In 2006, a youth orchestra walked onto the stage at Blossom Music Center in Cuyahoga Falls, Ohio, and stood shoulder to shoulder with one of the biggest arena rock bands in American history. Nobody had really done it before, at least not at that scale. Styx, a band whose catalog stretches back to the early 1970s and includes radio fixtures like “Come Sail Away,” “Renegade,” and “Blue Collar Man,” shared the night with student musicians performing full orchestral arrangements of the band's songs. It was the kind of pairing that could have been a gimmick. Instead, it became a blueprint.

Two decades later, the people who lived through that night are getting their own movie. Twenty Years On, a feature documentary directed by Evan Haiman, will premiere on Saturday, June 6, 2026, at Heights Theater Studios in Cleveland Heights, Ohio. The film traces the long partnership between Kaboom Collective, a Cleveland nonprofit that mentors young musicians and creative professionals, and Styx. The two have continued to work together across twenty years, including a 2016 concert special called Sing for the Day. Both events provide much of the archival footage that anchors the new film.

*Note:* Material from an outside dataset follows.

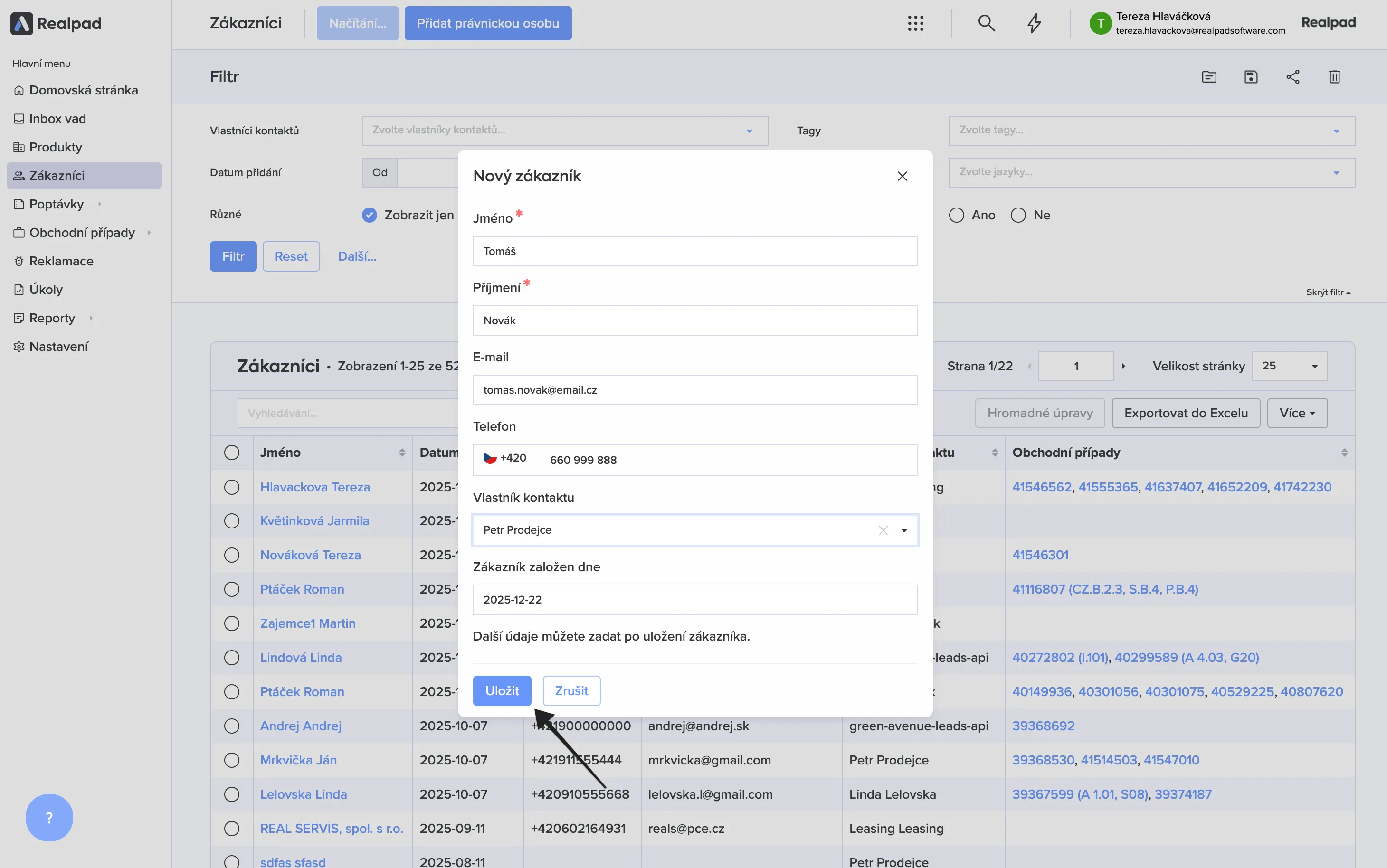
Task: Click Zrušit to cancel the dialog
Action: tap(571, 690)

The architect behind that first collaboration was Liza Grossman, Kaboom's founder and conductor. Her premise was simple and, at the time, slightly heretical. Rock songs already have orchestral DNA buried in them. Why not let students perform them as written, with the band that wrote them standing right there. The first concert worked. It worked well enough that the rock-and-orchestra format has since been replicated by artists and ensembles around the world, often with bigger budgets and louder marketing, but rarely with the same student-centered mission that Kaboom built the original concept around.

“Every person in this film made a choice to show up, to trust the process, and to give everything they had to something bigger than themselves,” Grossman said in announcing the premiere. “That is what Kaboom has always been about, and Styx understood that from day one. Watching those young artists grow into doctors, educators, Broadway musicians, and studio artists over twenty years has been the greatest gift of my career.”

That trajectory is the spine of the documentary. The filmmakers tracked down musicians who were teenagers on the Blossom stage in 2006 and asked them what happened next. Some of them stayed in music and built careers as Broadway players, studio musicians, and educators. Others left music entirely. One former Kaboom performer now runs the neurological stroke department at a major hospital. The film argues, quietly, that the point was never to produce professional musicians. The point was the experience of being trusted with something difficult at a formative age, and the way that experience tends to follow people regardless of where they end up.

Styx, for their part, never treated the partnership as a one-off photo opportunity. Members of the band have returned to mentor, perform, and record with Kaboom students repeatedly over the years. Guitarist and vocalist Tommy Shaw described the experience of seeing the project come full circle on film.

“It is amazing to celebrate our relationship and performance with the Cleveland Youth Orchestra twenty years later and see the kids grown up,” Shaw said. “We can't wait for you to see it.”

Twenty Years On also brings the story into the present. A current generation of Kaboom Studio Orchestra musicians is shown recording new orchestral arrangements of “Blue Collar Man” and “Build and Destroy” inside a working studio, picking up where the 2006 cohort left off. The recording sessions were captured at Heights Theater Studios, which is also where the premiere will take place. Many of the students featured in the film trained, rehearsed, and recorded on that same soundstage.

The documentary is produced by Charlie Brusco, Liza Grossman, Evan Haiman, and Joe Weagraff. Executive producers include Jean Harry, the Brenda Fuchs Family Foundation, and the Arthur E., Elsie G., and Betty M. Kranz Family Foundation. It follows Kaboom's award-winning 2025 short Kaboom Collective: Beyond the Stage, and signals a broader shift for the organization, which is increasingly positioning itself as a producer of films and recordings in addition to a training program.

The premiere on June 6 will include a screening and a Q&A with the filmmakers and special guests.